- Record excerpts:
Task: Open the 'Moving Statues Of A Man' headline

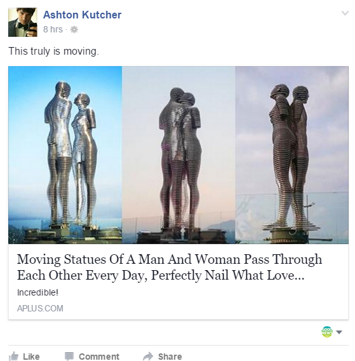Action: (x=170, y=267)
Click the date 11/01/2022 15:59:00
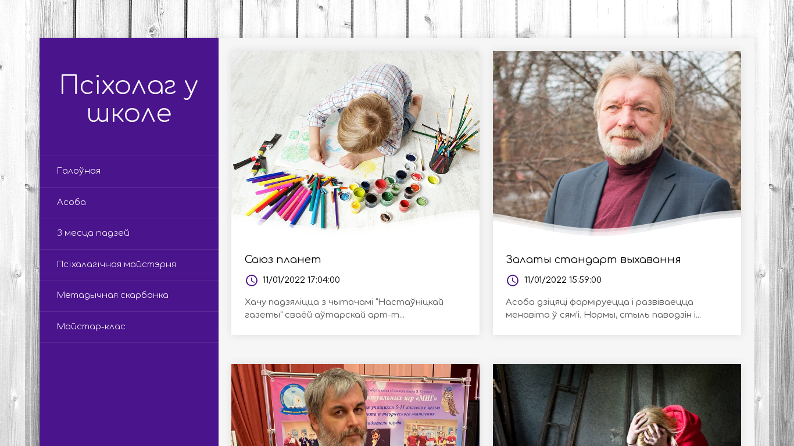Image resolution: width=794 pixels, height=446 pixels. [563, 280]
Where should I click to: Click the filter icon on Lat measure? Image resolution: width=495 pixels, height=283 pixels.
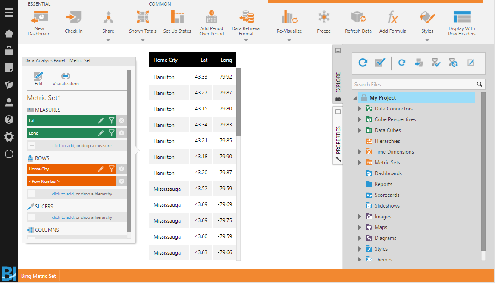(x=111, y=120)
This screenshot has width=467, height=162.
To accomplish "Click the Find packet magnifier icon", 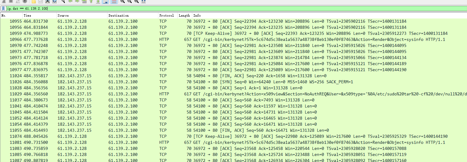I will [63, 1].
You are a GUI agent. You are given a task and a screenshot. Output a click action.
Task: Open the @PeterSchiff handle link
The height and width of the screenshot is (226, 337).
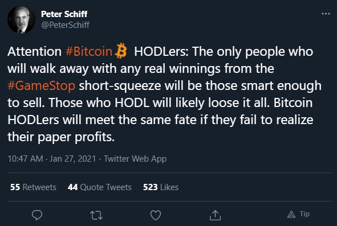pos(66,25)
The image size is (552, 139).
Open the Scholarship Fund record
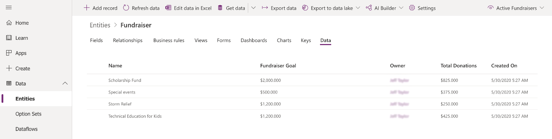(x=125, y=80)
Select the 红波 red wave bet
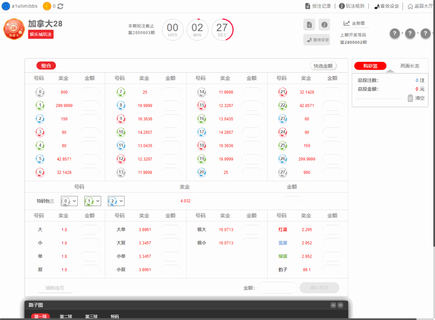The height and width of the screenshot is (320, 435). 284,229
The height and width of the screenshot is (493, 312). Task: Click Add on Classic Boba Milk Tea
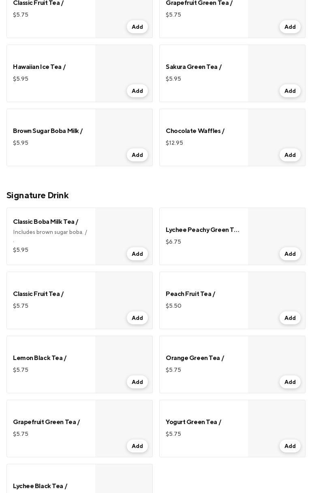point(137,254)

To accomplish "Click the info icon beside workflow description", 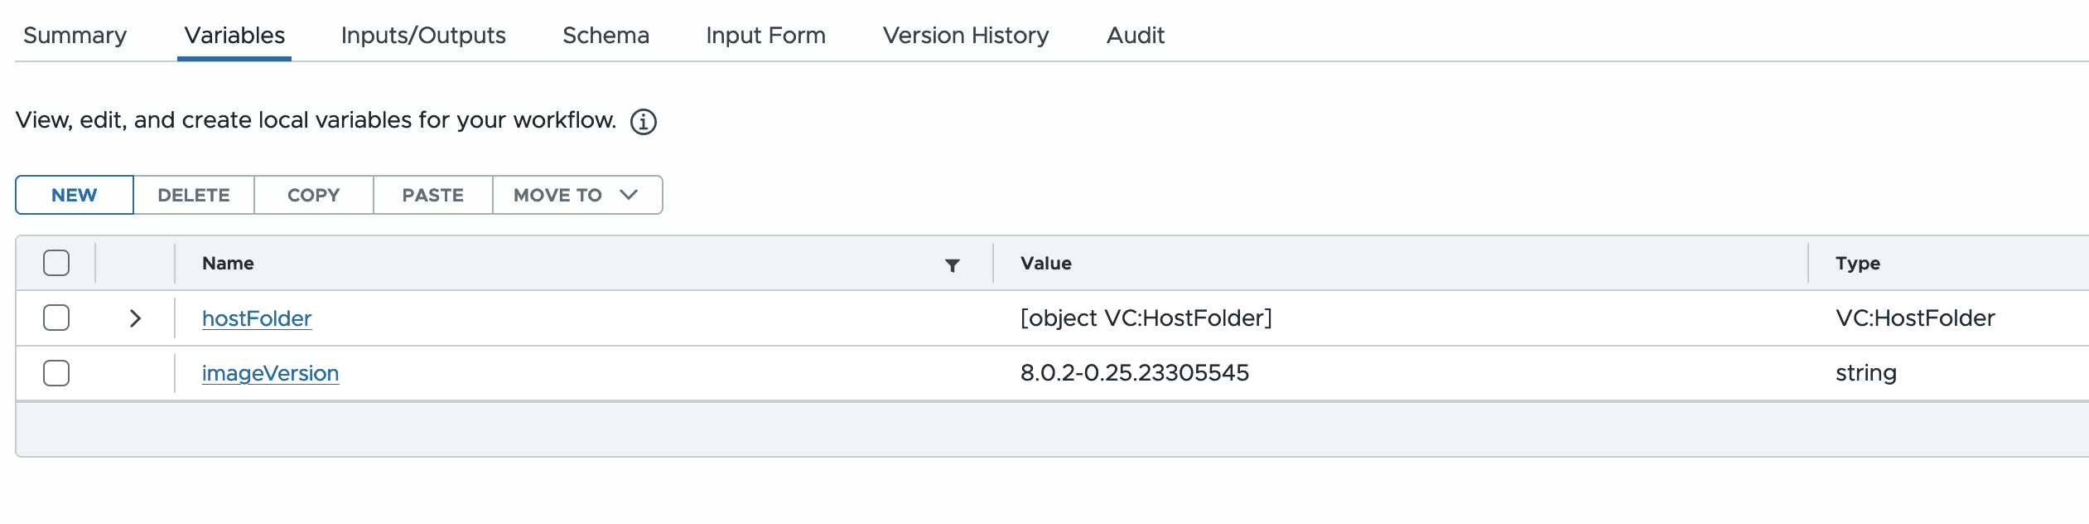I will point(644,122).
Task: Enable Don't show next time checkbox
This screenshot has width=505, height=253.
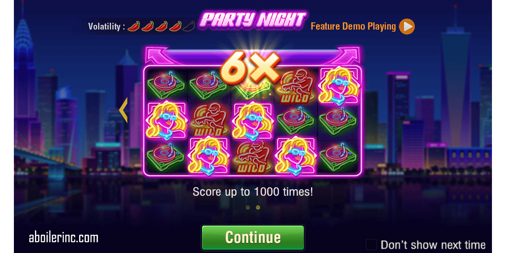Action: [371, 245]
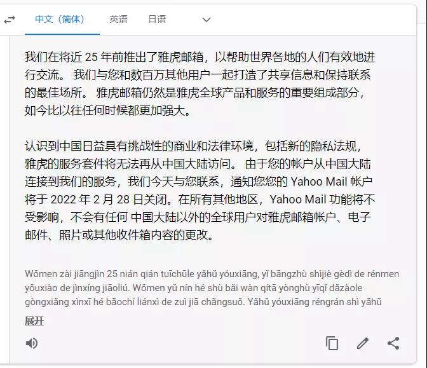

- To be done: Which lines in the entries contain the string "This", with matching case? Show each of those lines in full.

- The output:
This screenshot has width=467, height=162.
This screenshot has width=505, height=253.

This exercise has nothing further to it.